His plea followed a series of rebukes from former Prime Minister John Major, who was being lobbied in the new season by Prince Charles – now King Charles III – to help the Queen abdication. A spokesman for the Major called the scene false and malicious.
Cast members, including Jonathan Price, who plays Elizabeth’s legendary husband Prince Philip, beg to differ from the series’ detractors.
“The Crown poses no threat to the Queen,” Price told the Associated Press. He said critics scoffed at the new season despite its ignoring it, reminding him of what the British once called the “Mary Whitehouse effect”.
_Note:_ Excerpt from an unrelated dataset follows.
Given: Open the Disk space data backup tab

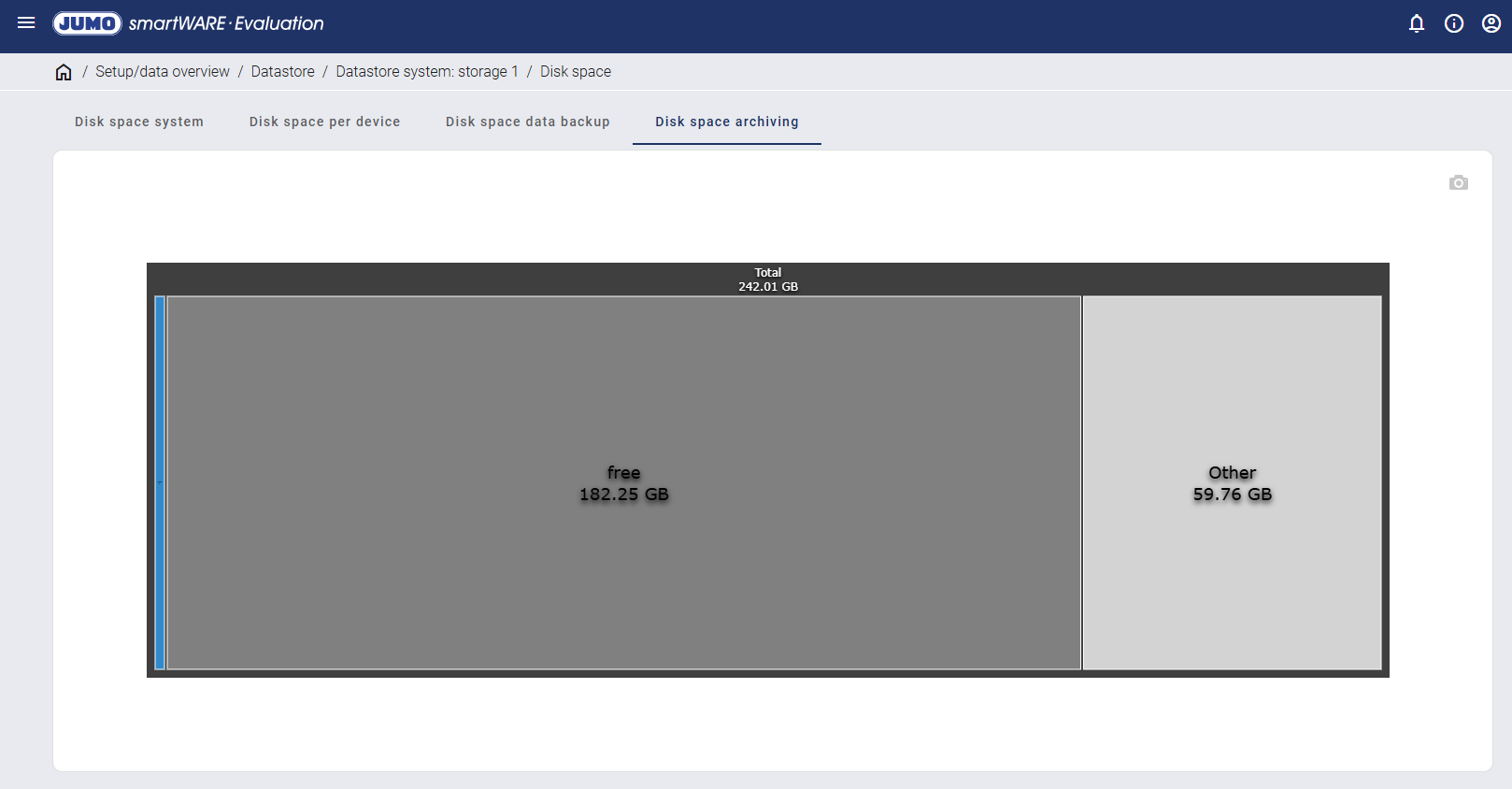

Whitehouse “had a huge following and criticized programs she had never seen before,” he said. “I think this time there were a lot of protests, people did not watch this series. They don’t know how to treat these issues. I have to say that he is treated with a lot of honesty and a lot of sensitivity.”
Imelda Staunton, stepping down as the latest actor to play Elizabeth, defended the series, its award-winning producer, and its audience.
“I think it’s undermining the audience,” Staunton told the AP. “There have been four seasons where people know it’s written by Peter Morgan and his team of writers.”
Morgan, author of the film The Queen and the play The Audience, both starring Oscar- and Tony winner Helen Mirren as Elizabeth II, has made the royals a feature. Recent criticism may suggest that a winter of his discontent is ahead, but Morgan has it easier than another writer who feasts on British monarchs as material: William Shakespeare, who dramatized the reign of the Seven Kings. did.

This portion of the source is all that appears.